Cette affaire, véritable provocation calomnieuse contre un militant hongrois membre du bureau politique, dont les divergences politiques s’affirmaient, eut des conséquences dramatiques pour un certain nombre de camarades. Durant des années, ceux qui avaient suivi Michel Varga furent très violemment frappés, pourchassés jusque dans leur travail, voire même dénoncés comme ce fut le cas au moins dans certains pays de l'est, comme la Hongrie et la Yougoslavie.
Pierre Broué se rendit en personne en Yougoslavie pour y dénoncer les camarades qu'il avait d'ailleurs pour l'essentiel, voire la totalité, lui-même gagnés au trotskysme. Car Jacques Kirsner oublie dans son texte, où il mentionne Jean Jacques Marie pour son travail remarquable vers les pays de l'est, Pierre Broué qui fut un constructeur exceptionnel dans ce travail difficile.
L'affaire de Michel Varga eut des conséquences aussi, plus secrètes, sur l’OCI. Elle prépara d’autres affaires dont celle contre Charles Berg en 1979 et l’exclusion de Stéphane Just en 1984, notamment. Et elle affaiblit considérablement tout ce qui avait été patiemment et si difficilement construit dans les pays sous l’emprise du stalinisme. Le silence qui est retombé sur cette affaire durant des décennies ne fait qu’en souligner, en creux, l’importance. Les placards de l’OCI et du PCI sont vastes, mais les cadavres les mieux cachés finissent bien par en sortir.

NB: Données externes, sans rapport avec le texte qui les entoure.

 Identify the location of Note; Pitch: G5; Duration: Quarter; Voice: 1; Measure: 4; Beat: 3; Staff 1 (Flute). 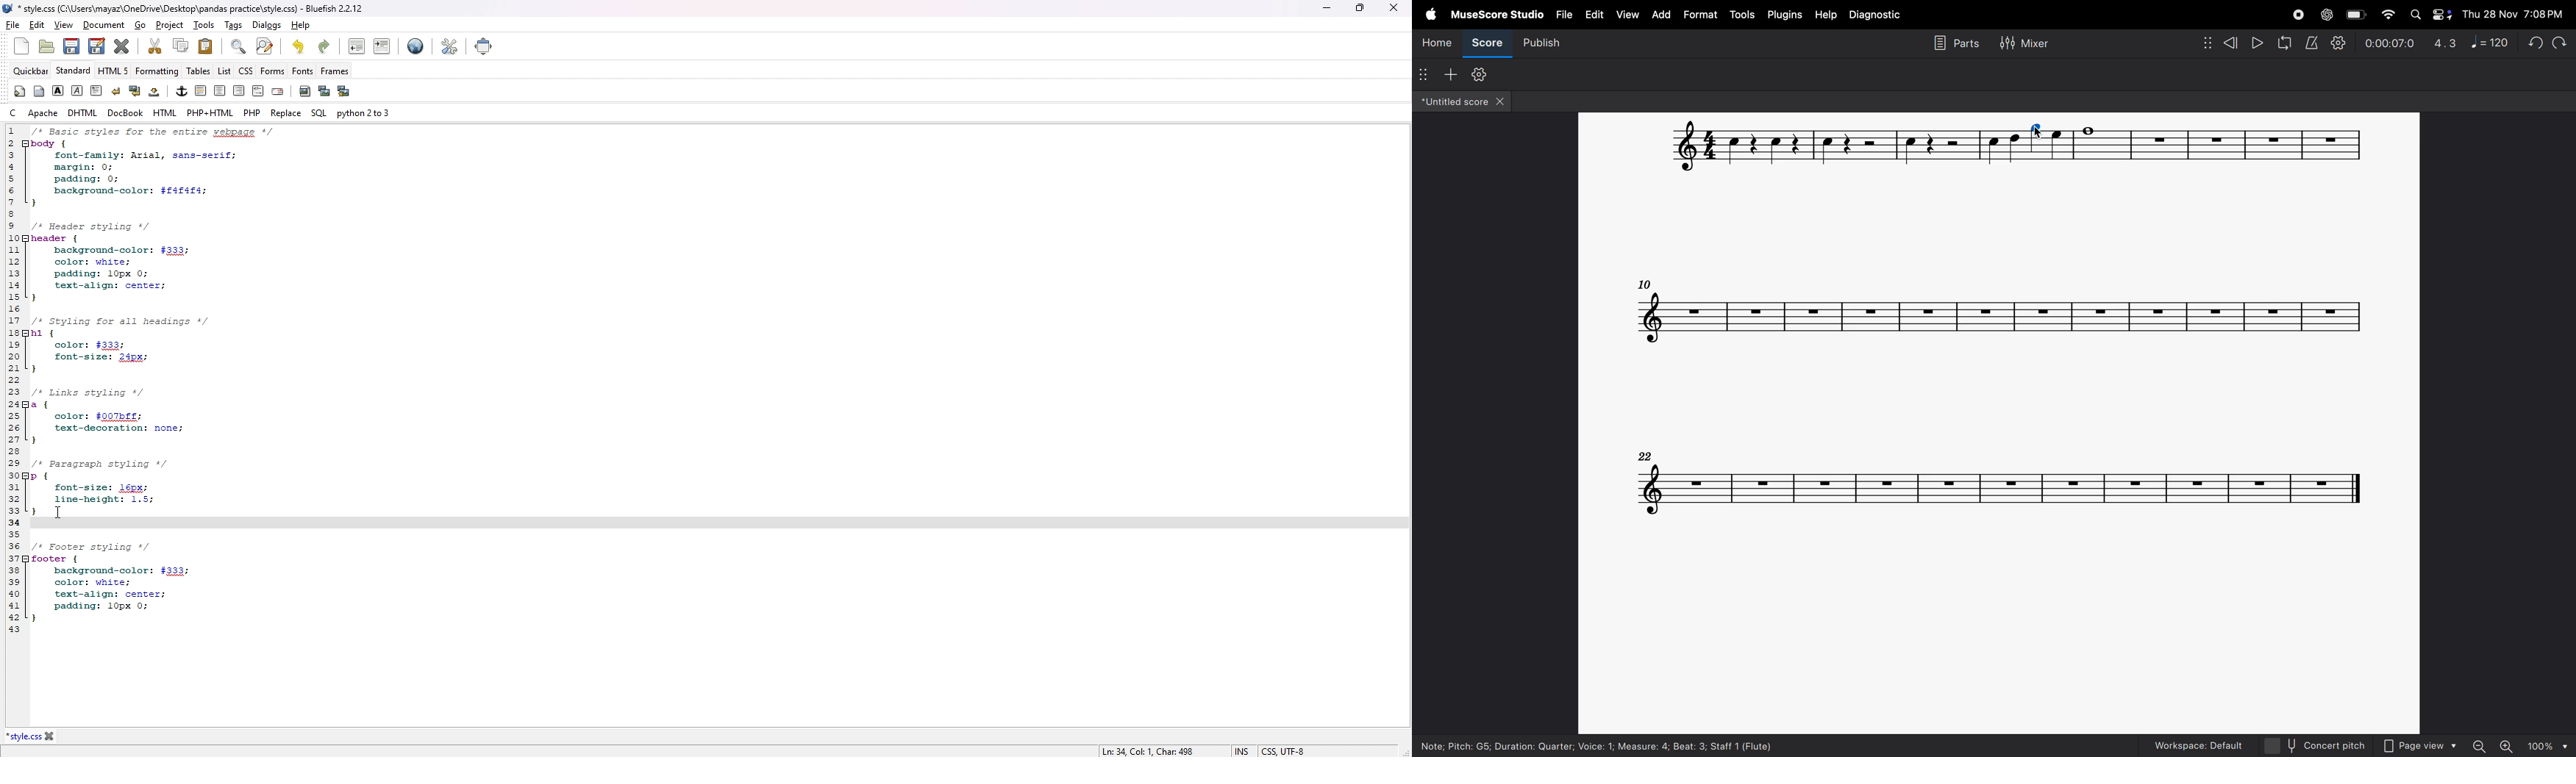
(1597, 745).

Car jamais l’OCI ni le PCI ni leurs successeurs et leurs succédanés n’ont émis la moindre critique sur cette persécution digne du stalinisme, ni réhabilité Michel Varga dans sa dignité de militant ouvrier, seule manière en somme de se réhabiliter soi-même. Sur cette question aussi, très peu de choses a encore été écrit. J’avais commencé à le faire dans mon travail publié en 2016.
J’espère, moi aussi, que d’autres témoignages et points de vue viendront enrichir cette discussion très actuelle. Bien entendu, ce qu’écrit Jacques Kirsner ne manquera pas de susciter moult cris de haine, comme nous pouvons déjà les lire sur les commentaires dans Mediapart. Mais il faut trier dans cela tout ce qui peut faire avancer.